Les représentants patronaux demandent la suppression de la taxe sur la publicité extérieure
À l’invitation de l’Union pour les entreprises 66, présidée par Marc Espi, « plus de 200 entreprises » selon un communiqué, ont fait parvenir au syndicat patronal, la copie de la Taxe Locale sur la Publicité Extérieure* (TLPE) adressée la semaine dernière par la Ville de Perpignan. Mobilisé par le mécontentement des entreprises, l’UPE 66 a réuni hier, mardi 3 novembre, les chambres consulaires, les fédérations, les syndicats et associations patronales. Cette rencontre a débouché sur une motion adressée au nouveau maire, Jean-Marc Pujol.

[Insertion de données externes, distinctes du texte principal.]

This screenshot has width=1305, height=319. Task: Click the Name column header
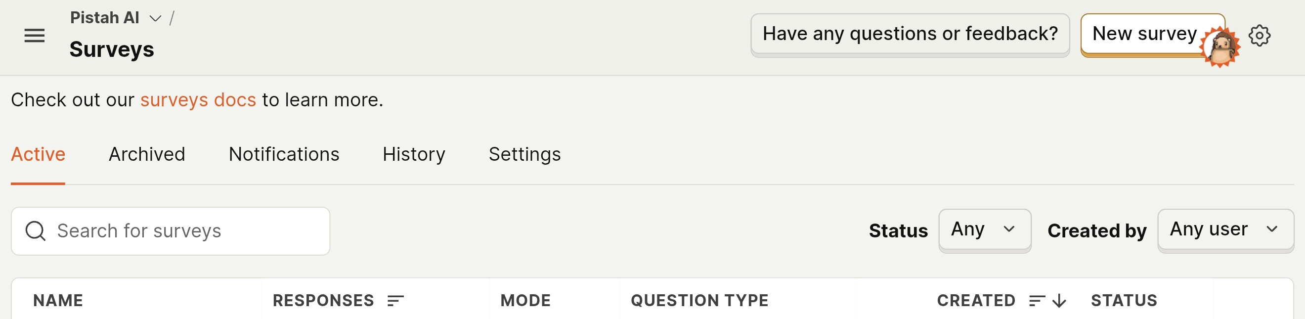point(58,301)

En L.-R., la ville de Carcassonne a, elle aussi, instaurée cette taxe.
Un moratoire de six mois en 2010
Les 14 organisations signataires pour 2009 et 2010 demandent « la suppression pure et simple de la taxation de la TLPE pour 2009 ». Une demande qui se justifie, selon elles, par « l’absence de concertation avec les entreprises, un délai court pour contester cette taxe, une situation économique très tendue » . Pour 2010, elles « exigent un moratoire de six mois pour que les entreprises aient le temps de revoir leurs signalétiques et demandent à être associées à une redéfinition des bases de taxation ». Toujours selon les signataires, « l’intention affichée de la TLPE est la diminution de la pollution visuelle, et non une augmentation des rentrées fiscales ». À Perpignan, la TLPE rapporterait environ 1,8 M€, contre 150 K€ pour les taxes précédentes
(*).Marc Espi menace de mener une opération « ville noire », en « recouvrant des enseignes ».
Clotilde Ripoull demande « une concertation entreprises-mairie »
De son côté, la conseillère municipale d’opposition, Clotilde Ripoull (Modem) demande que « le maire puisse réunir au plus vite les représentants des entreprises pour engager une indispensable concertation et étudier comment les soutenir dans cette période difficile ». Elle a rappele que « cette taxe est facultative. Voilà pourquoi, après l’augmentation de la taxe transport, sa création effective serait un très mauvais coup porté au tissu économique local ». La taxe transport a été relevé par l’agglomération de Perpignan pour faire face à son projet de transport en mode doux.
(*) Entrée en vigueur le 1er janvier 2009, la TLPE est un moyen de réguler l’affichage publicitaire sur le territoire communal afin de freiner la prolifération des panneaux, réduire la dimension des enseignes, lutter contre la pollution visuelle et améliorer le cadre de vie. Directement perçue par la commune, elle remplace la TSA (taxe sur les affiches), la TSE (taxe sur les emplacements) et la taxe sur les véhicules publicitaires.